Thursday, May 10, 2012

Berry Almond Crisp

Who else loves Ree's show Pioneer Woman on the Foodnetwork? Everything she makes looks so amazing, although that could be because of all the butter. Which is fine because everything is better with butter. She made cherry almond crisp on a recent episode and on a whim while I was at Tader Joes I picked up the ingredients. TJs didn't have frozen cherries so I purchased the berry medley frozen mix. Also, I halved the recipe since it would just be my hubby and me having dessert that night. This keeps well in the fridge for leftovers though. I know since we've had it 3 nights in a row after dinner. Just reheat in the over (not the microwave or the topping will be soggy) at 350 deg.

I served it with vanilla ice cream.



■1 cup All-purpose Flour

■1/2 cup Sugar

■1/2 cup Packed Brown Sugar

■1/2 teaspoon Cinnamon

■1 dash Nutmeg, Double This Amount If Desired

■1/4 teaspoon Salt

■1-1/2 stick Cold (salted) Butter, Cut Into Pieces

■1/2 cup Slivered Almonds


■4 bags (12 Oz. Size) Frozen Tart Cherries

■1/2 cup White Sugar

■1/4 cup Cornstarch

■2 teaspoons Almond Extract


■2 cups Heavy Cream

■2 Tablespoons Sugar

Preparation Instructions

Preheat oven to 350 F.

For the crumb mixture, in a medium bowl, combine the flour, granulated sugar, brown sugar, cinnamon, nutmeg and salt.

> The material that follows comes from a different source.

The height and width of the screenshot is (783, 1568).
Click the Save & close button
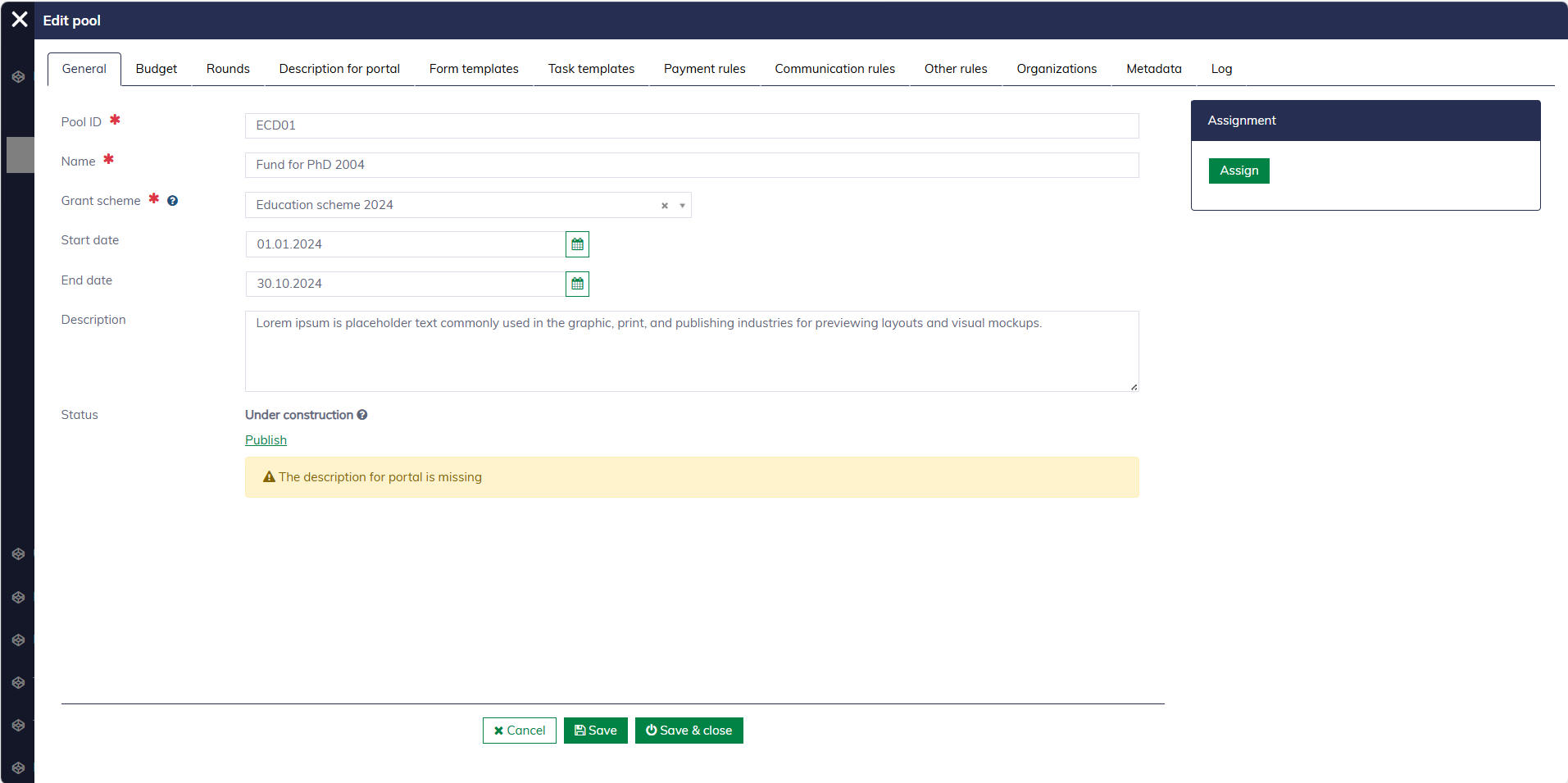click(x=689, y=731)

Cut the cold butter into pieces. Add the butter to the bowl and use a fork or pastry blender to cut it into the flour mixture until it resembles a coarse crumbs. Add the slivered almonds and stir them in.

Place the still-frozen cherries in a bowl, and add sugar, cornstarch and almond extract. Gently stir the cherries to combine.

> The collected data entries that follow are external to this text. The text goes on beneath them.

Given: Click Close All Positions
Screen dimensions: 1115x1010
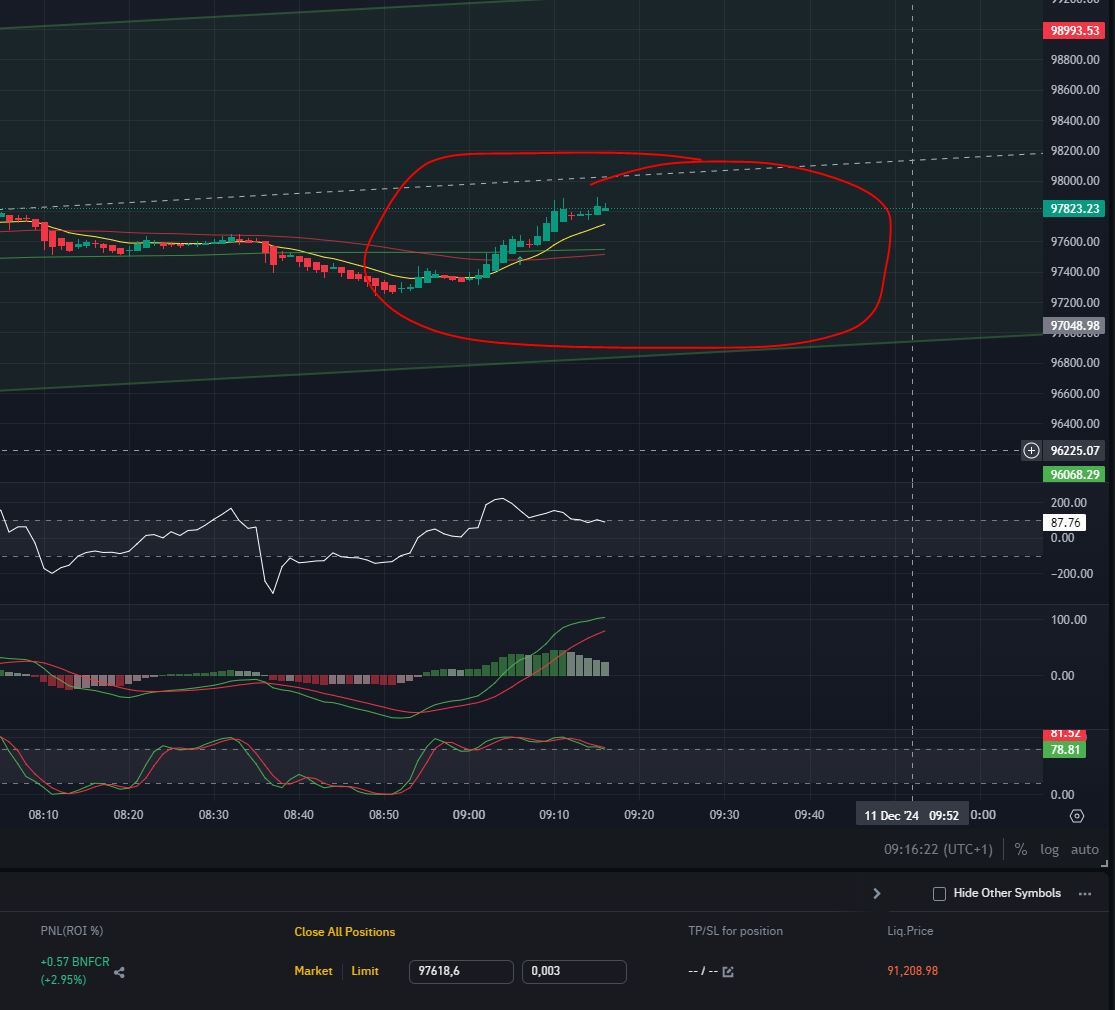Looking at the screenshot, I should click(344, 932).
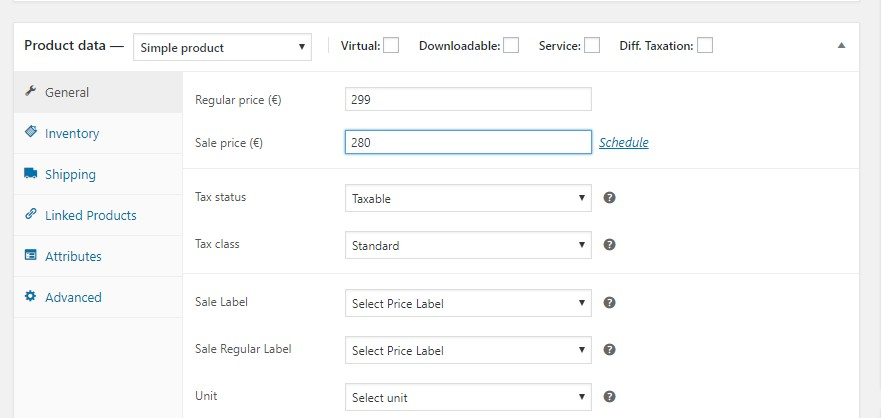Image resolution: width=881 pixels, height=418 pixels.
Task: Click into the Regular price field
Action: pos(467,100)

Divide the cherry mixture between 8 ramekins (about ½ cup each). Top generously with the crumb mixture, evening out the surface.

Bake at 350 F for 45 minutes, or until the topping is crisp and golden brown. If the topping appears underdone, continue baking in 10 minute increments until it’s done.

Serve the crisps warm or room temperature with a dollop of freshly whipped cream or vanilla ice cream.